## THE TASK
Give back every record exactly.

## Dataset items
==*==
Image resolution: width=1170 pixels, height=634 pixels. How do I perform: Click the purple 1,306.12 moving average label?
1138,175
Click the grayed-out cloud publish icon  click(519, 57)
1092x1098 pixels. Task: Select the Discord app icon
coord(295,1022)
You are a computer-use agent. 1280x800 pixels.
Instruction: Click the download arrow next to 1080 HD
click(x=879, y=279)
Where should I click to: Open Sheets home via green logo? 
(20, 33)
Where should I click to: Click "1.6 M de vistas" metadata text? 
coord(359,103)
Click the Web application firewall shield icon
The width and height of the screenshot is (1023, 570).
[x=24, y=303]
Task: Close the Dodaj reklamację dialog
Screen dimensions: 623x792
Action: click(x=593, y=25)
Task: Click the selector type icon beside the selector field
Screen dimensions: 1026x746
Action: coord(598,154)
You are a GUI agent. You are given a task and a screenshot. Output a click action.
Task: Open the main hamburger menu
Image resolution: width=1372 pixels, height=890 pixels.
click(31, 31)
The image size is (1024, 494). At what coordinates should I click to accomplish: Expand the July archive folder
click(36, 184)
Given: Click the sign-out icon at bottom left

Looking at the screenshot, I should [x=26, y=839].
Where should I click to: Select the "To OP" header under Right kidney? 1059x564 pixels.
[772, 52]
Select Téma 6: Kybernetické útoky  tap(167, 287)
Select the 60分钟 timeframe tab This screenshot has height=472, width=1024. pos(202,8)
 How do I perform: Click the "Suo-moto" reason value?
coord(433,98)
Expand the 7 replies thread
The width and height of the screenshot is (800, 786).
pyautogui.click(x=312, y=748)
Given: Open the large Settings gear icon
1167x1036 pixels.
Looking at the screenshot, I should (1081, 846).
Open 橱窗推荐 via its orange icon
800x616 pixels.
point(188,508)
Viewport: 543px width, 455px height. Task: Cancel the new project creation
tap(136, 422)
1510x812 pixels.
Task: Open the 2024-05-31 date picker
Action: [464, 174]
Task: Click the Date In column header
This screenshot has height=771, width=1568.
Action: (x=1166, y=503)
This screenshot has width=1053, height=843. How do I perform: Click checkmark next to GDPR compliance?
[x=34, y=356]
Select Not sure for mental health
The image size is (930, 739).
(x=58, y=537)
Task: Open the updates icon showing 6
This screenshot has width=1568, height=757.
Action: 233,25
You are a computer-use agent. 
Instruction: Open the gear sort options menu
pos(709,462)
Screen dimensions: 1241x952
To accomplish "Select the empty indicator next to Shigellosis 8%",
==*==
## ANSWER BOX
Image resolution: width=1170 pixels, height=634 pixels. How do I perform: Click the purple 1,306.12 moving average label?
1138,175
Click the grayed-out cloud publish icon  click(519, 57)
1092x1098 pixels. Task: Select the Discord app icon
coord(295,1022)
You are a computer-use agent. 1280x800 pixels.
Instruction: Click the download arrow next to 1080 HD
click(x=879, y=279)
Where should I click to: Open Sheets home via green logo? 
(20, 33)
Where should I click to: Click "1.6 M de vistas" metadata text? 
coord(359,103)
Click the Web application firewall shield icon
The width and height of the screenshot is (1023, 570).
[x=24, y=303]
Task: Close the Dodaj reklamację dialog
Screen dimensions: 623x792
Action: click(x=593, y=25)
Task: Click the selector type icon beside the selector field
Screen dimensions: 1026x746
Action: coord(598,154)
You are a GUI agent. You are given a task and a screenshot. Output a click action.
Task: Open the main hamburger menu
Image resolution: width=1372 pixels, height=890 pixels.
click(31, 31)
The image size is (1024, 494). At what coordinates should I click to accomplish: Expand the July archive folder
click(36, 184)
Given: Click the sign-out icon at bottom left

Looking at the screenshot, I should [x=26, y=839].
Where should I click to: Select the "To OP" header under Right kidney? 1059x564 pixels.
[772, 52]
Select Téma 6: Kybernetické útoky  tap(167, 287)
Select the 60分钟 timeframe tab This screenshot has height=472, width=1024. pos(202,8)
 How do I perform: Click the "Suo-moto" reason value?
coord(433,98)
Expand the 7 replies thread
The width and height of the screenshot is (800, 786).
pyautogui.click(x=312, y=748)
Given: Open the large Settings gear icon
1167x1036 pixels.
Looking at the screenshot, I should (1081, 846).
Open 橱窗推荐 via its orange icon
800x616 pixels.
point(188,508)
Viewport: 543px width, 455px height. Task: Cancel the new project creation
tap(136, 422)
1510x812 pixels.
Task: Open the 2024-05-31 date picker
Action: [464, 174]
Task: Click the Date In column header
This screenshot has height=771, width=1568.
Action: (x=1166, y=503)
This screenshot has width=1053, height=843. How do I perform: Click checkmark next to GDPR compliance?
[x=34, y=356]
Select Not sure for mental health
The image size is (930, 739).
(x=58, y=537)
Task: Open the updates icon showing 6
This screenshot has width=1568, height=757.
Action: 233,25
You are a computer-use agent. 
Instruction: Open the gear sort options menu
pos(709,462)
Screen dimensions: 1241x952
To accomplish "Select the empty indicator next to Shigellosis 8%",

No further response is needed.